Copy the material below line for line, without changing anything, and leave out the pictures.

DATASET EXTRACT
+ + +

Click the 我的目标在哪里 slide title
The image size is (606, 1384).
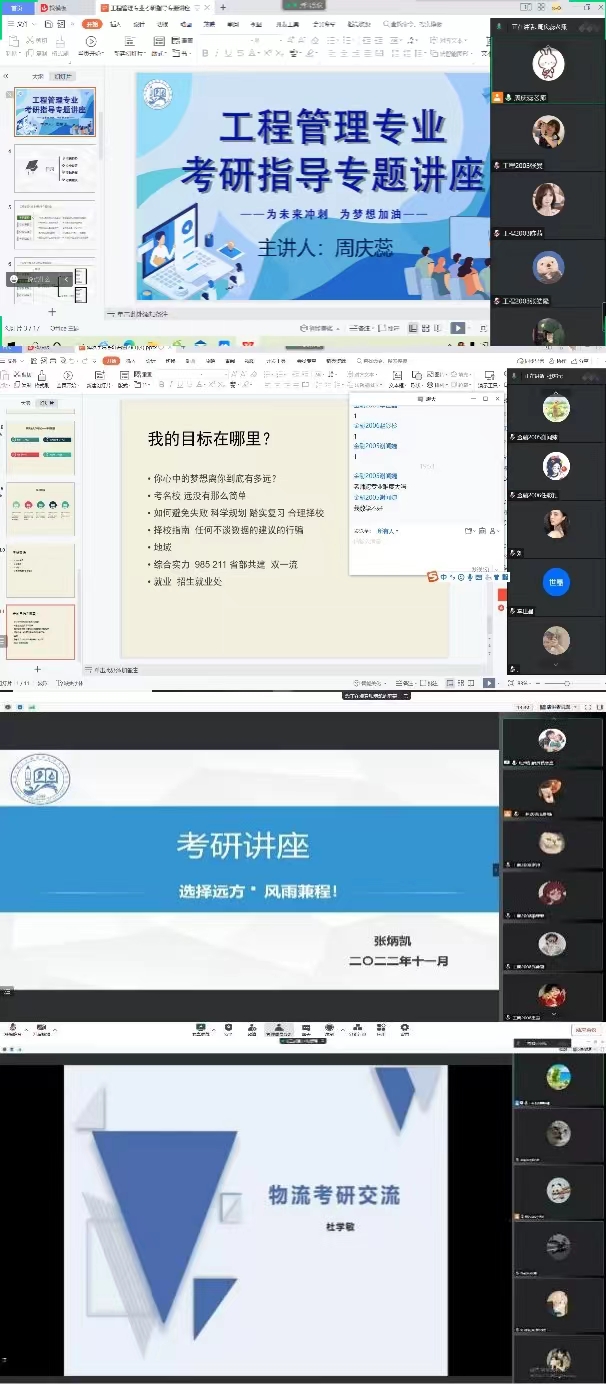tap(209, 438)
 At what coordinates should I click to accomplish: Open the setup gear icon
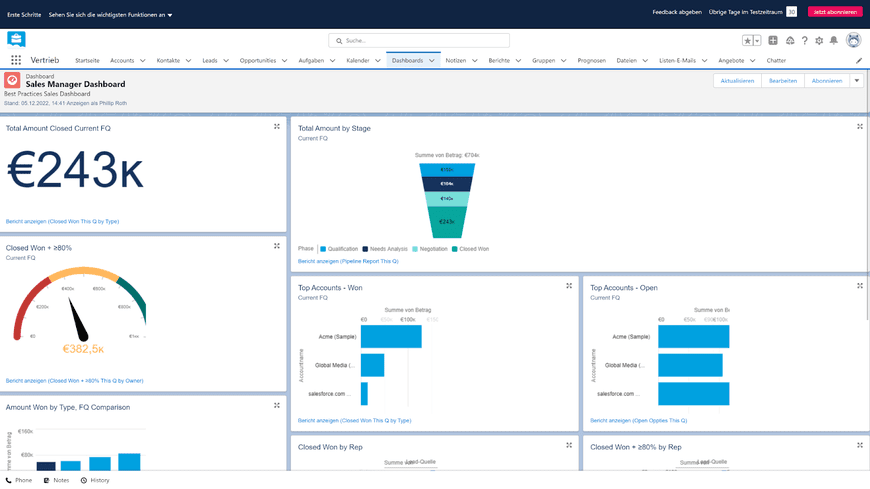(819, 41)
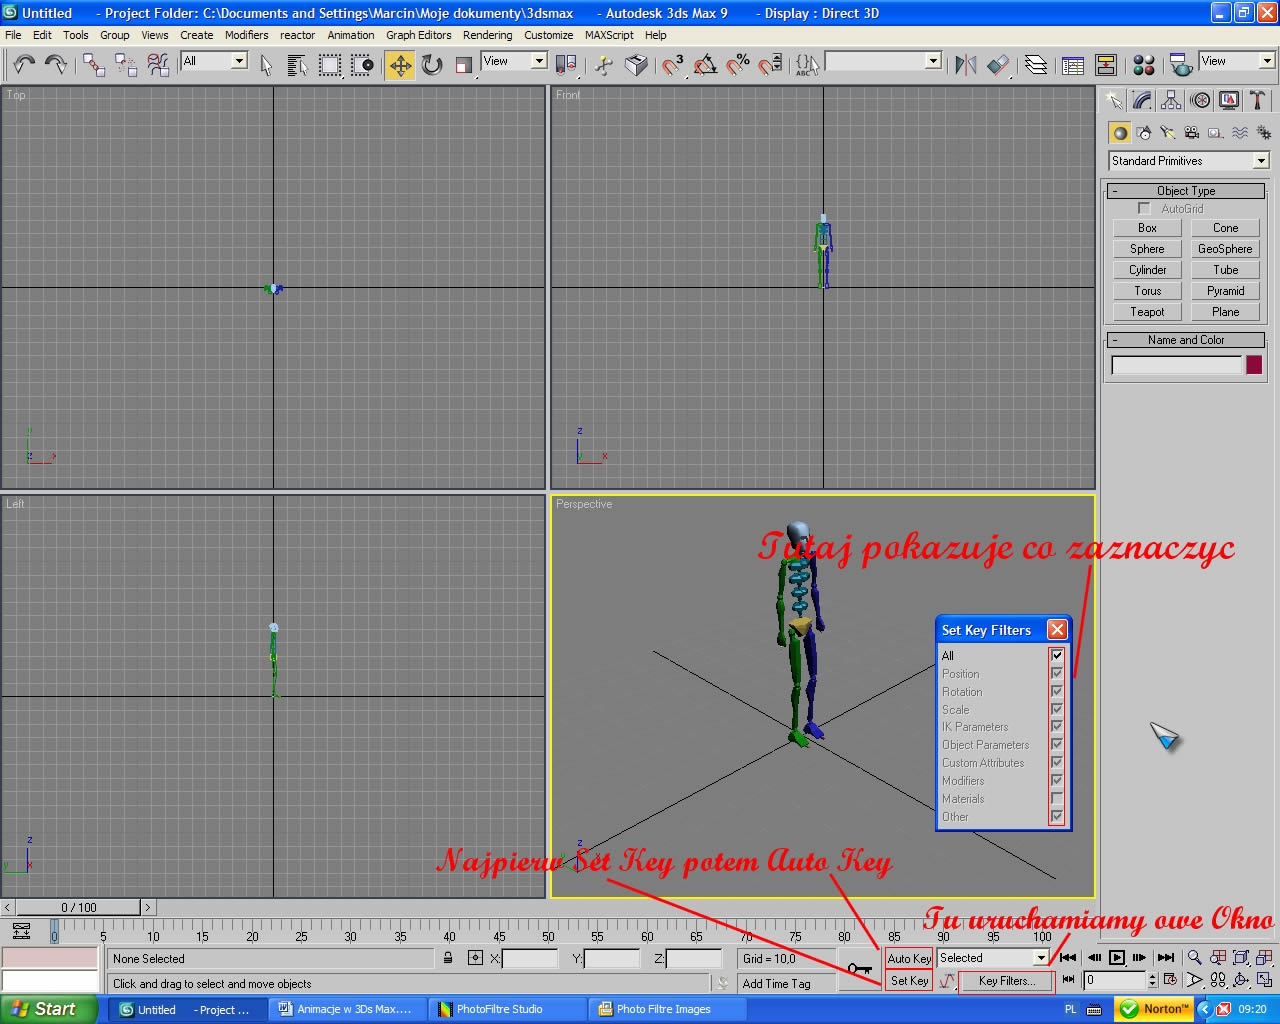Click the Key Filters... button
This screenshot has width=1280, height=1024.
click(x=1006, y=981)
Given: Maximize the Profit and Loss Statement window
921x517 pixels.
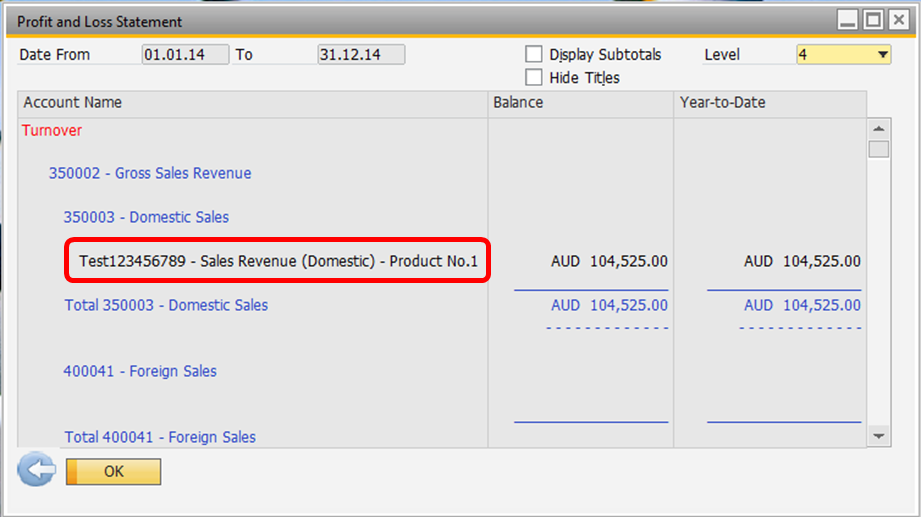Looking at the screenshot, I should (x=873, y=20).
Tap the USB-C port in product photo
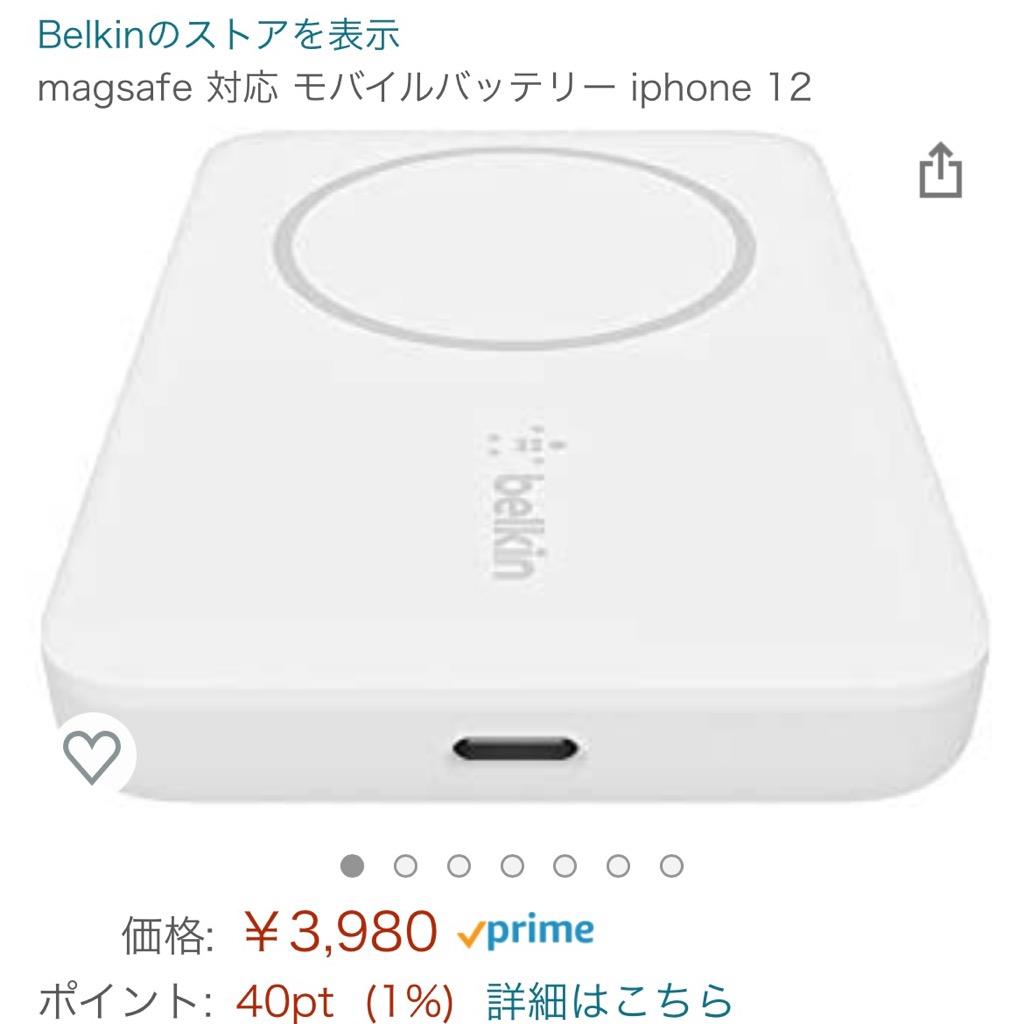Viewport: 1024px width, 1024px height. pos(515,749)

+ + +

FINISHED ANSWER
Click the 我的目标在哪里 slide title
The image size is (606, 1384).
tap(209, 438)
 At what coordinates should I click to accomplish: Open the setup gear icon
(819, 41)
Click the Key Filters... button
This screenshot has width=1280, height=1024.
click(x=1006, y=981)
Given: Maximize the Profit and Loss Statement window
921x517 pixels.
Looking at the screenshot, I should (x=873, y=20).
Tap the USB-C port in product photo
Viewport: 1024px width, 1024px height. pos(515,749)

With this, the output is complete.